**The data:**
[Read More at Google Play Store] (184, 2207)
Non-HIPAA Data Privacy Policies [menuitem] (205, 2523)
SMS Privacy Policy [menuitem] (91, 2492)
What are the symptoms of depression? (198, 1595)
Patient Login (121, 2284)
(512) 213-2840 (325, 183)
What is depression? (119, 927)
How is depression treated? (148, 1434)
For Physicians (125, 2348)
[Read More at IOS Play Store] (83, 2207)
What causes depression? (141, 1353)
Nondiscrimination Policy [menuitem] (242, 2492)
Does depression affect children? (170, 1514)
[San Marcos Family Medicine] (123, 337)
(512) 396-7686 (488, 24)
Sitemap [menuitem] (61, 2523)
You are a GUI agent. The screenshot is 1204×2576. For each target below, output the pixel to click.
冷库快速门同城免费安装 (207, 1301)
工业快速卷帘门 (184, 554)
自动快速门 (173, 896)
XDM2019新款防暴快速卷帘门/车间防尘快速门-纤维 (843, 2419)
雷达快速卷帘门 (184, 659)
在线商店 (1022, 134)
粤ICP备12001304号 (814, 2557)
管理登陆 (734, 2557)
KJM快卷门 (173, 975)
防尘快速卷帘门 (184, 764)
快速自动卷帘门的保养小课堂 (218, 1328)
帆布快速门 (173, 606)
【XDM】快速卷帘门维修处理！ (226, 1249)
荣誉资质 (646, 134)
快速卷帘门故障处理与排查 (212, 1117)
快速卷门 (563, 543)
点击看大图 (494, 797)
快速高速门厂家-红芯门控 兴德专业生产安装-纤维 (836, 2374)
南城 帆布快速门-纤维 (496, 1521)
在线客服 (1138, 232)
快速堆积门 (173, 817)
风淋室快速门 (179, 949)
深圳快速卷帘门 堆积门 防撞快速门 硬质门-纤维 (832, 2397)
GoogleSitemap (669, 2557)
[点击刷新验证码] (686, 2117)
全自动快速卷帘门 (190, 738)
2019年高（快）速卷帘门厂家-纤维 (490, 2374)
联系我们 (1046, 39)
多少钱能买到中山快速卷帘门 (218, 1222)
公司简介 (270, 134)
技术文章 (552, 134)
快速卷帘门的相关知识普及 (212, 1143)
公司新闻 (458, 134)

**Task details:** No line before the one containing "快速卷帘门故障处理与排查 (212, 1117)" belongs in the answer; give again exactly that line and all lines after it through the end of the data.

**Output for this exercise:**
快速卷帘门故障处理与排查 (212, 1117)
快速卷门 (563, 543)
点击看大图 (494, 797)
快速高速门厂家-红芯门控 兴德专业生产安装-纤维 (836, 2374)
南城 帆布快速门-纤维 (496, 1521)
在线客服 (1138, 232)
快速堆积门 (173, 817)
风淋室快速门 (179, 949)
深圳快速卷帘门 堆积门 防撞快速门 硬质门-纤维 (832, 2397)
GoogleSitemap (669, 2557)
[点击刷新验证码] (686, 2117)
全自动快速卷帘门 (190, 738)
2019年高（快）速卷帘门厂家-纤维 (490, 2374)
联系我们 (1046, 39)
多少钱能买到中山快速卷帘门 (218, 1222)
公司简介 (270, 134)
技术文章 (552, 134)
快速卷帘门的相关知识普及 (212, 1143)
公司新闻 (458, 134)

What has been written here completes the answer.